This is what I did, and will probably still do. I went back to work when my son was about 7 months old--DH was about to leave the military and we needed steady income while he looked for work and we sort of "re-established" ourselves. I quit working full-time when DS was in Kindergarten or 1st grade--I wanted him to be able to have summers and time off from school at home. I worked some part-time off & on at my old job--they would call me when they were short-handed or someone was on vacation, etc., and I worked at our church 1-2 days a week in the office part of that time. I went back to work fulltime again when DS was in 4th grade out of finanical necessity. Stayed 2 years, quit that job because I was miserable there, stayed home a year, went back to work full-time (again out of necessity). I quit my job two months ago to re-locate, intending to job-hunt when I got here, but DH & I have figured that I can stay home for a while as long as we are careful about spending, etc. Our son is in college, so I will probably have to go back to work in a few months, but I am enjoying the rest for now.

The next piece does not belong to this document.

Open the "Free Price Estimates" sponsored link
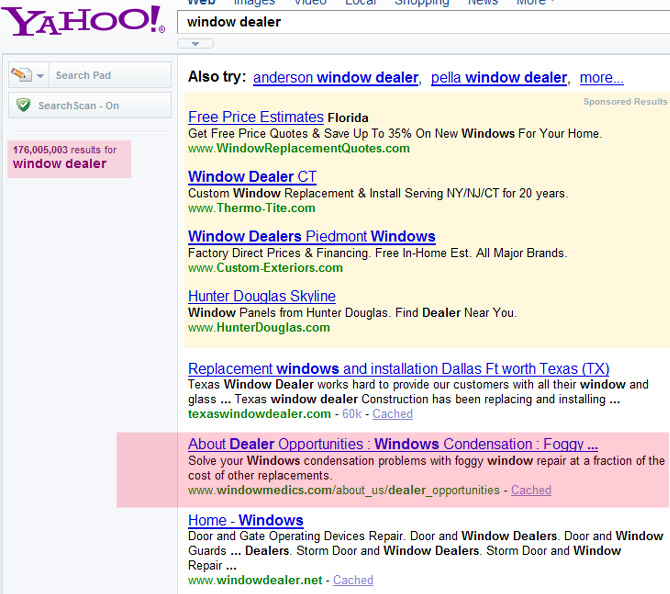256,117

When my son was small, if I was working I felt guilty, at times, that I wasn't able to do all the things at home that I thought I should, or that I wanted to do. When I wasn't working, I felt guilty that we couldn't afford to give him the things & experiences that other kids he knew had.

I think mommy guilt is just a part of the territory, whether you stay at home or work outside the home. You will never meet everyone's expectations, even your own, all of the time. Love your kids and do the best you can for them, pray for them, and trust the Lord to take care of them and guide you in the choices you make.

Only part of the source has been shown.